Structural Design – evaluates naming conventions for sheets and ranges, the clarity of cell‑range definitions, and the presence of excessive external links.
Documentation & Annotation – checks whether cells contain explanatory comments, whether version information or change logs are kept, and whether a user guide or inline documentation exists.
Complexity & Computational Stability – measures nesting depth of formulas, the use of array formulas, reliance on volatile functions (e.g., NOW, RAND), and the presence of error‑handling constructs such as IFERROR.
Testing & Validation – looks for input validation rules, dedicated test sheets, and scenario‑based verification procedures.

Each question can be answered with a binary “yes/no” or on a five‑point Likert scale. The authors assign weights to the questions based on a small expert survey and a literature‑derived risk assessment. Scores are normalised to a 0–100 scale and interpreted as follows: ≥80 = “Safe”, 50–79 = “Caution Needed”, <50 = “Risk”.

Empirical Evaluation
To validate the checklist, the authors selected 11 spreadsheets from the EUSES corpus, a publicly available repository containing real‑world spreadsheets from diverse domains (finance, education, scientific research, etc.). Two independent assessors applied the checklist to each file; inter‑rater reliability was high (Cohen’s κ = 0.78). The average overall score was 58, placing most spreadsheets in the “Caution Needed” band. Detailed findings include:

Structural Design – average score 70; most files used meaningful sheet names and avoided unnecessary external links.
Documentation – average score 45; many spreadsheets lacked comments, version histories, or user instructions.
Complexity – 30 % of files contained formulas with nesting depth greater than four, and 20 % over‑used volatile functions, raising the risk of hidden errors.
Testing – scores were consistently low (average 30); few spreadsheets provided systematic input checks or dedicated test scenarios.

After the assessment, the authors conducted short interviews with the spreadsheet creators and end‑users. Participants reported that the checklist was intuitive, helped them identify “red‑flag” areas before further development, and could serve as a pre‑deployment gate. However, they also noted that the checklist does not cover VBA macros or custom add‑ins, which are common in more sophisticated spreadsheets.

Discussion
The study demonstrates that a concise, question‑based checklist can surface maintainability concerns that are otherwise invisible to casual users. By translating qualitative observations into a numeric score, organisations can establish policies such as “no spreadsheet may be released to production unless it scores at least 70”. Moreover, the checklist’s structure lends itself to automation: static‑analysis tools could extract answers for many items (e.g., naming conventions, volatile‑function usage) and compute a preliminary score, leaving only the documentation‑related items for human review.

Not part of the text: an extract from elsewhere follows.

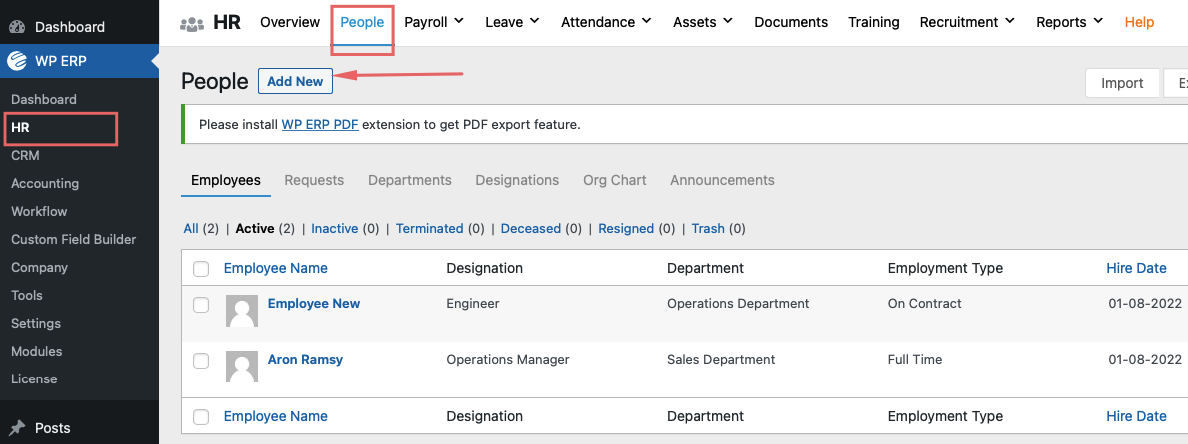The height and width of the screenshot is (444, 1188).
Task: Filter employees by Terminated status
Action: (429, 229)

Limitations include the modest sample size (11 spreadsheets) and the reliance on expert‑derived weights, which may not generalise across industries. The checklist also assumes a primarily formula‑driven spreadsheet; files that heavily depend on macros, external APIs, or complex user‑defined functions would require additional items.

Conclusion and Future Work
The authors conclude that their maintainability checklist is both feasible and valuable for real‑world spreadsheet governance. Future research directions are outlined: (1) integration with automated static‑analysis engines to produce fully automated scores, (2) extension of the checklist to cover macro‑heavy spreadsheets, (3) large‑scale field studies measuring the impact of checklist‑driven governance on error rates and maintenance effort, and (4) refinement of weighting schemes through broader expert participation. By providing a practical, repeatable assessment method, the work paves the way for more disciplined spreadsheet development practices, ultimately reducing the hidden costs and risks associated with long‑lived, mission‑critical spreadsheet applications.